Girl Scouts of the USA Announces New Leaders of Troop Capitol Hill
Honorary Congressional Girl Scout Troop Expands to 8 Co-Chairs for the 114th Congress
FOR IMMEDIATE RELEASE
Girl Scouts of the USA Press Room
WASHINGTON, March 10, 2015 -- Girl Scouts of the USA (GSUSA) today unveiled the new leaders of Troop Capitol Hill, Girl Scouts' honorary bi-partisan delegation of all women members of the U.S House and Senate, for the 114th Congress. For this new Congress, the number of co-chairs of Troop Capitol Hill has been expanded to eight and includes four Democratic and four Republican members of both the House and Senate. The announcement comes as Girl Scouts across the country are in the midst of celebrating Girl Scout Day—an annual commemoration of March 12, 1912, the day that founder Juliette Gordon Low officially registered the first 18 Girl Scouts in Savannah, Georgia.
The Congresswomen of Troop Capitol Hill, which was established to educate Congress about issues affecting girls and young women, embody the Girl Scout spirit and mission, working to determine the course of our nation and make the world a better place. Co-chairs for the new session of Congress include: Senators Barbara Mikulski (D-MD), Susan Collins (R-ME), Shelley Moore Capito (R-WV), and Patty Murray (D-WA); and their House colleagues, Representatives Debbie Wasserman Schultz (D-FL), Susan Brooks (R-IN),Donna Edwards (D-MD), and Cathy McMorris Rodgers (R-WA).
"Troop Capitol Hill is made up of women leaders from across the nation who are committed to exploring and promoting policies that improve the lives of girls everywhere," said Anna Maria Chávez, CEO of Girl Scouts of the USA. "For over a century, Girl Scouts has been committed to connecting today's girls with today's female leaders who can serve as mentors, guides, and trailblazers for future generations. In the coming term, I look forward to working with our new co-chairs, and all members of Congress, to develop policies that will help girls develop the skills they need to be the leaders of tomorrow."

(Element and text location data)
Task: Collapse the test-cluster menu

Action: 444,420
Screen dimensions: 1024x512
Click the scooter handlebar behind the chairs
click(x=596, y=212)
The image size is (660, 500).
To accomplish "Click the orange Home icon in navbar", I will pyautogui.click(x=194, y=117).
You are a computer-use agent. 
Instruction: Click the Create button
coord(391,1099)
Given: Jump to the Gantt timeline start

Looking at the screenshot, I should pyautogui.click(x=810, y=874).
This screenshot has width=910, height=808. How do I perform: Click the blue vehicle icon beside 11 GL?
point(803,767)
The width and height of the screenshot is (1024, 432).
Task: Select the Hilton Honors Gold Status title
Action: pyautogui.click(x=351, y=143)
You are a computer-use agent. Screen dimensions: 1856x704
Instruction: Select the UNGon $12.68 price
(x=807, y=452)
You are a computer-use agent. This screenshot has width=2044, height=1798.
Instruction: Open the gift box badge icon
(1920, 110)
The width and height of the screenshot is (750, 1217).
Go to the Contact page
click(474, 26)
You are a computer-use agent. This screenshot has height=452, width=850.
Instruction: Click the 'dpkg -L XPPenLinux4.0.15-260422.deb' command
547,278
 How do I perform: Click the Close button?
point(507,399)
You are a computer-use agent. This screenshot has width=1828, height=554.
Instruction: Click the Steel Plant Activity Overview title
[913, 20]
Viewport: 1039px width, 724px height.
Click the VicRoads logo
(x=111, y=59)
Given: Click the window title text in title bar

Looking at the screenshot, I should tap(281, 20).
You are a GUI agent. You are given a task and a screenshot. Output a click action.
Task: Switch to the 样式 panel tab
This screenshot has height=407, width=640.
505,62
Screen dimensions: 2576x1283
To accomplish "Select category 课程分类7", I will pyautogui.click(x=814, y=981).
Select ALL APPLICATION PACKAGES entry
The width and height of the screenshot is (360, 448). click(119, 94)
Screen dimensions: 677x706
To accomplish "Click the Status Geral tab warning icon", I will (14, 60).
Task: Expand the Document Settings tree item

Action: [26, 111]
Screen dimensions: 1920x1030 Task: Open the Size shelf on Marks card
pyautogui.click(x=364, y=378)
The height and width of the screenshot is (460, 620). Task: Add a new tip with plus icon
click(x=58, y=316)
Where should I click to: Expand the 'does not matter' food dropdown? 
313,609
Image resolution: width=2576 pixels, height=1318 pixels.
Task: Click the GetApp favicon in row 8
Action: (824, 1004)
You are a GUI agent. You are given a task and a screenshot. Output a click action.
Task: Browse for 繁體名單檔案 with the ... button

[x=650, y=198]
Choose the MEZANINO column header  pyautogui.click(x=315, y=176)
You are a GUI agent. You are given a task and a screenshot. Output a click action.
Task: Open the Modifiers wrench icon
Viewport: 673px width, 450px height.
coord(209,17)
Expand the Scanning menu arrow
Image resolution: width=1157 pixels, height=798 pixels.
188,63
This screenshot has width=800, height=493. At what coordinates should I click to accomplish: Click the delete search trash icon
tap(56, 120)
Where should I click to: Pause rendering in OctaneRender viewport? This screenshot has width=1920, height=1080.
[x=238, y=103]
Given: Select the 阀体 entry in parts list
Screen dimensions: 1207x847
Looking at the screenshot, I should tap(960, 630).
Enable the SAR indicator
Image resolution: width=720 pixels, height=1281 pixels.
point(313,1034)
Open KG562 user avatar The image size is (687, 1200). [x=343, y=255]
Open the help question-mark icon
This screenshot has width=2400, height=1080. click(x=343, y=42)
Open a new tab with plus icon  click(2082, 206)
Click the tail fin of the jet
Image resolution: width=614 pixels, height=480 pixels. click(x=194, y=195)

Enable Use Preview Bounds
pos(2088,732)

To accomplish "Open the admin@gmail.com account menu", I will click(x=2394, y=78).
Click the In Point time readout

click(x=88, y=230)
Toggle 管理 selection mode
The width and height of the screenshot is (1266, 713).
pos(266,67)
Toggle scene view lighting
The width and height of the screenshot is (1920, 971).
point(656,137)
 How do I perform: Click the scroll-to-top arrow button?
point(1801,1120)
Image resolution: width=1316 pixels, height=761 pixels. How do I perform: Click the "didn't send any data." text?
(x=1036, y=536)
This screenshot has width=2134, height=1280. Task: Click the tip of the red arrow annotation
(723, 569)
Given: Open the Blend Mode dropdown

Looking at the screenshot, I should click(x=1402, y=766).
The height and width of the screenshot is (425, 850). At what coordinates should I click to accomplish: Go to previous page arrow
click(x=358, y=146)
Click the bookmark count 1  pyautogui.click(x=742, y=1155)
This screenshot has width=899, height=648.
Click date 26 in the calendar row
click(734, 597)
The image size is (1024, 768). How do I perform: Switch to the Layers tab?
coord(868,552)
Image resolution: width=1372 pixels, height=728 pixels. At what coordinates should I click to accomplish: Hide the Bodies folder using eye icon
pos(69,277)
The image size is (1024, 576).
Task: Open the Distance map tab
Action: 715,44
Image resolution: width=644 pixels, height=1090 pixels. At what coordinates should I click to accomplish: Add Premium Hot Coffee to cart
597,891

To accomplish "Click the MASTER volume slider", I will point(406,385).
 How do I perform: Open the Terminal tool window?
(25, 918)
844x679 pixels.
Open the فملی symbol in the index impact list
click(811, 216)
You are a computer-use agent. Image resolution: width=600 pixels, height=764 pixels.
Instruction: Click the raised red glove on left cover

(Stated exercise A) List the four senators named as co-chairs of Troop Capitol Hill in the press release, each with the party and state shown beside the name.
(Stated exercise B) Turn the stretch of the listing from the line that contains "You are a computer-use agent. Screen" through the line that contains "point(507,399)" into a numbered list, leaving out any blank lines.

(Complete response A)
1. Barbara Mikulski (D-MD)
2. Susan Collins (R-ME)
3. Shelley Moore Capito (R-WV)
4. Patty Murray (D-WA)

(Complete response B)
1. You are a computer-use agent. Screen dimensions: 1856x704
2. Instruction: Select the UNGon $12.68 price
3. (x=807, y=452)
4. You are a computer-use agent. This screenshot has width=2044, height=1798.
5. Instruction: Open the gift box badge icon
6. (1920, 110)
7. The width and height of the screenshot is (750, 1217).
8. Go to the Contact page
9. click(474, 26)
10. You are a computer-use agent. This screenshot has height=452, width=850.
11. Instruction: Click the 'dpkg -L XPPenLinux4.0.15-260422.deb' command
12. 547,278
13.  How do I perform: Click the Close button?
14. point(507,399)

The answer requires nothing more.